**GOAL OF THE EXERCISE:**
From the data that follows, copy every line holding the string "screenshot".
***** RECORDED INFORMATION *****
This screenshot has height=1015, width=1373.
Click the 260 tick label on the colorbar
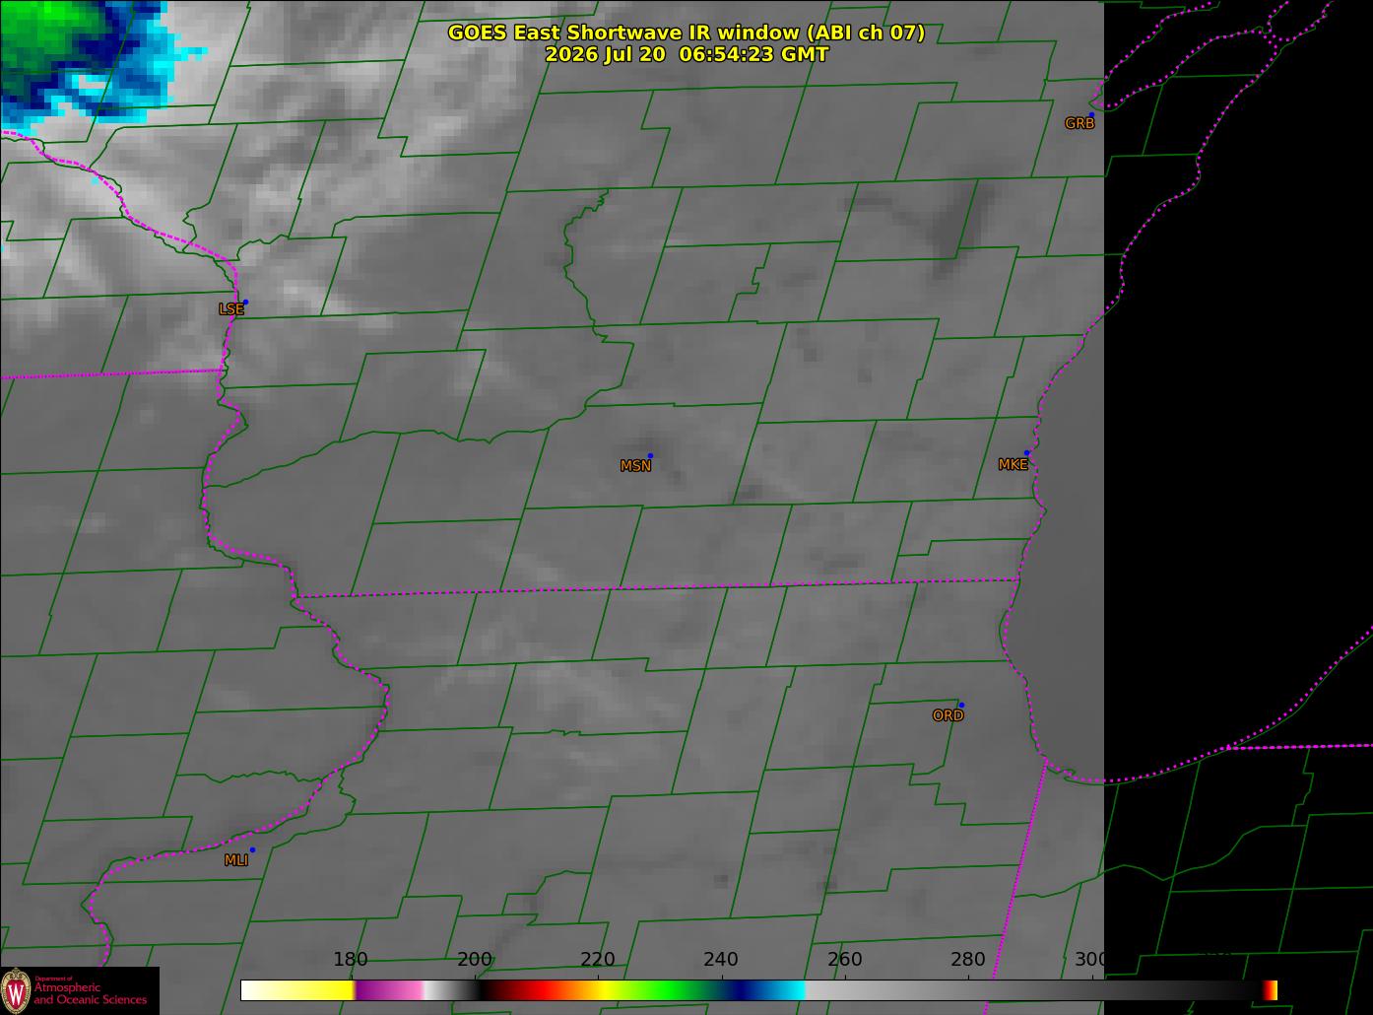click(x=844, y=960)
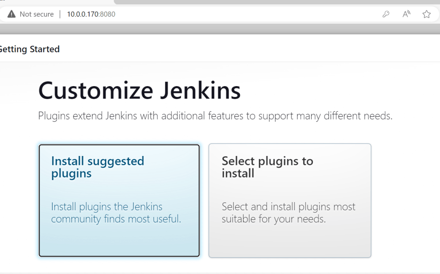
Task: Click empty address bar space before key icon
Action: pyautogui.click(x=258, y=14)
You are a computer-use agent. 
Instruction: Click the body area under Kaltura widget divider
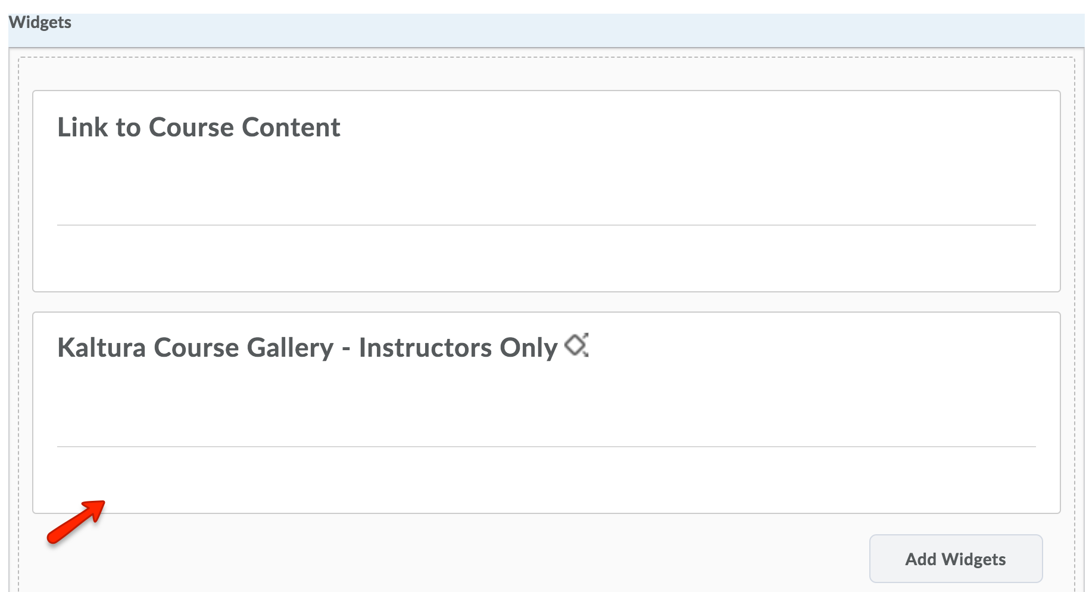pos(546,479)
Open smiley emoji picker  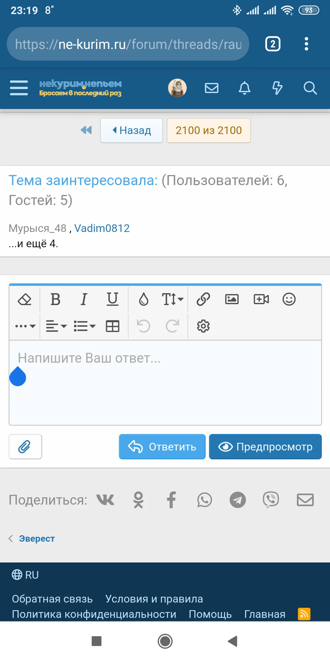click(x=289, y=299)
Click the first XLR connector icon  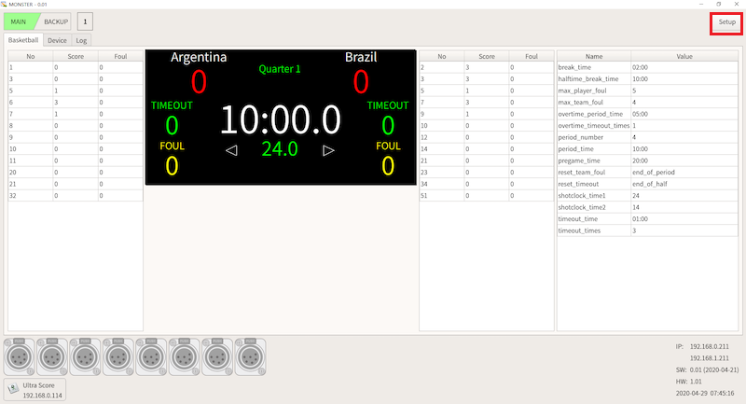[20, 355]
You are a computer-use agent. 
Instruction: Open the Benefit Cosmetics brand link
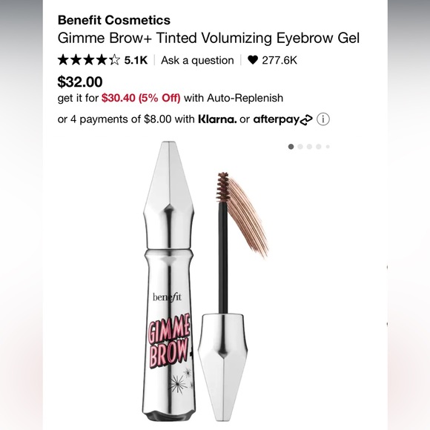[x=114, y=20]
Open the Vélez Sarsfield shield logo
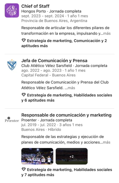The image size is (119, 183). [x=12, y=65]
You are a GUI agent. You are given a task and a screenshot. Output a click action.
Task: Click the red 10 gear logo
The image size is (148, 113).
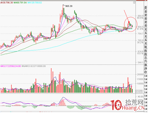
*****
**WRITTEN SOLUTION:**
This screenshot has height=1015, width=1373.
You are a GUI agent. You are given a task and a screenshot. Output a click action.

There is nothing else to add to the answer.